#### Records for processing ####

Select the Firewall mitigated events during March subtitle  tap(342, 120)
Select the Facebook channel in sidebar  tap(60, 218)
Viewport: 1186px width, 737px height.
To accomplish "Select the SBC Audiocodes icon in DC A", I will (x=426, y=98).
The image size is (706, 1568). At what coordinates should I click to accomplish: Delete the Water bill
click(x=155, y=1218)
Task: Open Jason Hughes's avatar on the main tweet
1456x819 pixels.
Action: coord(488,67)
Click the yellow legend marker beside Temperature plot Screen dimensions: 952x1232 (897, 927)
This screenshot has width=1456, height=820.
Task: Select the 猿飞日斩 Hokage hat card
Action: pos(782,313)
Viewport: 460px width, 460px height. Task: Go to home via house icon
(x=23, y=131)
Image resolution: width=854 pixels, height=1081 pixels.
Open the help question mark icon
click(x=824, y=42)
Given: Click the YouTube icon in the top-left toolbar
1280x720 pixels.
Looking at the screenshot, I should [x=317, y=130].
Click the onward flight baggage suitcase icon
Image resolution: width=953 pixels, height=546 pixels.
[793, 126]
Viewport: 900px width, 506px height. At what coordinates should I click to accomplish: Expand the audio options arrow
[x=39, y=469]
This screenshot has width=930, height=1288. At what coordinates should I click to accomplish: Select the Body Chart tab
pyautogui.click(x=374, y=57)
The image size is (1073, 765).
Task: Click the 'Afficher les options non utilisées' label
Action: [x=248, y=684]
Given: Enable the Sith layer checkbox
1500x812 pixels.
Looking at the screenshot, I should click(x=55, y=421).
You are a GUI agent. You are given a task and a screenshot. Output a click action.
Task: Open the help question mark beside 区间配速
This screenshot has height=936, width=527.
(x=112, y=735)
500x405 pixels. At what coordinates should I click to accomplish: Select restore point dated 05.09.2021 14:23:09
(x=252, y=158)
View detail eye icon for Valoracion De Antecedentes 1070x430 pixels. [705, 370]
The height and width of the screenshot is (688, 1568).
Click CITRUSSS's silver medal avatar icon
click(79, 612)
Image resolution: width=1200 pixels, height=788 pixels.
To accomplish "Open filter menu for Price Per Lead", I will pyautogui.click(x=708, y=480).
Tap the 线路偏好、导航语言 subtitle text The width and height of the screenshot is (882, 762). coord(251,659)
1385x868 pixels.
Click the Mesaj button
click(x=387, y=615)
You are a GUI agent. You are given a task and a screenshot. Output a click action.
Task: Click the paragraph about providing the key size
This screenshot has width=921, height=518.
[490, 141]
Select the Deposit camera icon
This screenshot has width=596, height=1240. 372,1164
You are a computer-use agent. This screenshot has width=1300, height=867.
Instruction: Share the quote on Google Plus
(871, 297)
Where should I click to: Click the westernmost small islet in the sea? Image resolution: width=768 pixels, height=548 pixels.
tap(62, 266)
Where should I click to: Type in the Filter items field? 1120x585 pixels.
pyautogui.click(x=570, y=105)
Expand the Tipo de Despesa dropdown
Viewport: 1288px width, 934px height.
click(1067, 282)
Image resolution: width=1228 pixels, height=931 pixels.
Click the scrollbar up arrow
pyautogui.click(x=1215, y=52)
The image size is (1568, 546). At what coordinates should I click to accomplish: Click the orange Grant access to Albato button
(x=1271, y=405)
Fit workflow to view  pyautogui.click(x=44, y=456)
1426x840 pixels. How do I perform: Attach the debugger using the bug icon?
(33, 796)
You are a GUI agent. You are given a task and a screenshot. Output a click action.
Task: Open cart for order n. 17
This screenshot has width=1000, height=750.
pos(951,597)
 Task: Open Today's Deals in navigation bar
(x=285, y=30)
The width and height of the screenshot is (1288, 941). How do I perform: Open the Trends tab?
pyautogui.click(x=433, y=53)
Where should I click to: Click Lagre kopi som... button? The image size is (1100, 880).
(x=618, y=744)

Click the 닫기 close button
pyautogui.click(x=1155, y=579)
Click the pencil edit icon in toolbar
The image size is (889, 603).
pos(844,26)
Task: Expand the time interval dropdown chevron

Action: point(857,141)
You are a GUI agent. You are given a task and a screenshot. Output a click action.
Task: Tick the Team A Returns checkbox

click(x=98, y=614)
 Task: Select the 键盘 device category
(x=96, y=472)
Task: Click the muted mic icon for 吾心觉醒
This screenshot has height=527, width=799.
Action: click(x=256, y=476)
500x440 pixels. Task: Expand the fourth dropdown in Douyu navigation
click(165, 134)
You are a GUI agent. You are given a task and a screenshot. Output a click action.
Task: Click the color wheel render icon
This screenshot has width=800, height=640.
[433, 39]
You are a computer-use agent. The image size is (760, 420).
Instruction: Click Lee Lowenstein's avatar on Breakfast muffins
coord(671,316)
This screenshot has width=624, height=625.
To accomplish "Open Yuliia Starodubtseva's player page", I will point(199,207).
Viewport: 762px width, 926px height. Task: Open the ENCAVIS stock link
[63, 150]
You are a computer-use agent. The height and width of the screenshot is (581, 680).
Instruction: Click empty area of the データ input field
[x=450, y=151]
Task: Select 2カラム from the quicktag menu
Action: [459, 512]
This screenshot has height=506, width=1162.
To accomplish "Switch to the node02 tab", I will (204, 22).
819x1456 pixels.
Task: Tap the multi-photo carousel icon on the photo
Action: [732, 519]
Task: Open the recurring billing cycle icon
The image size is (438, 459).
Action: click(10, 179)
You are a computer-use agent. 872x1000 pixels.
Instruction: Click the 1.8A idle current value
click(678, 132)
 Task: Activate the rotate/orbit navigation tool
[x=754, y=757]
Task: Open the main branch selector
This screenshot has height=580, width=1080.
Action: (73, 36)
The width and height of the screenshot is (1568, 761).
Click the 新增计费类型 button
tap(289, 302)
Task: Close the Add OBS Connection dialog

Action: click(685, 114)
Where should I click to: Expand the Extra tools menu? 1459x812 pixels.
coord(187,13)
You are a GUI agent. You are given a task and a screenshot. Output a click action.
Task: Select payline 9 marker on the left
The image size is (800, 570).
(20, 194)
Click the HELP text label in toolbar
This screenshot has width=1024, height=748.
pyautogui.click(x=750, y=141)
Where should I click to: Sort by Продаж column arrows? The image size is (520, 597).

####

• What is needed
Starting from the line that contains "You are a computer-use agent. 872x1000", transcribe each line to the end of the records above. Please add nothing.

• Solution for this exercise
You are a computer-use agent. 872x1000 pixels.
Instruction: Click the 1.8A idle current value
click(678, 132)
 Task: Activate the rotate/orbit navigation tool
[x=754, y=757]
Task: Open the main branch selector
This screenshot has height=580, width=1080.
Action: (73, 36)
The width and height of the screenshot is (1568, 761).
Click the 新增计费类型 button
tap(289, 302)
Task: Close the Add OBS Connection dialog

Action: click(685, 114)
Where should I click to: Expand the Extra tools menu? 1459x812 pixels.
coord(187,13)
You are a GUI agent. You are given a task and a screenshot. Output a click action.
Task: Select payline 9 marker on the left
The image size is (800, 570).
(20, 194)
Click the HELP text label in toolbar
This screenshot has width=1024, height=748.
pyautogui.click(x=750, y=141)
Where should I click to: Sort by Продаж column arrows? The image size is (520, 597).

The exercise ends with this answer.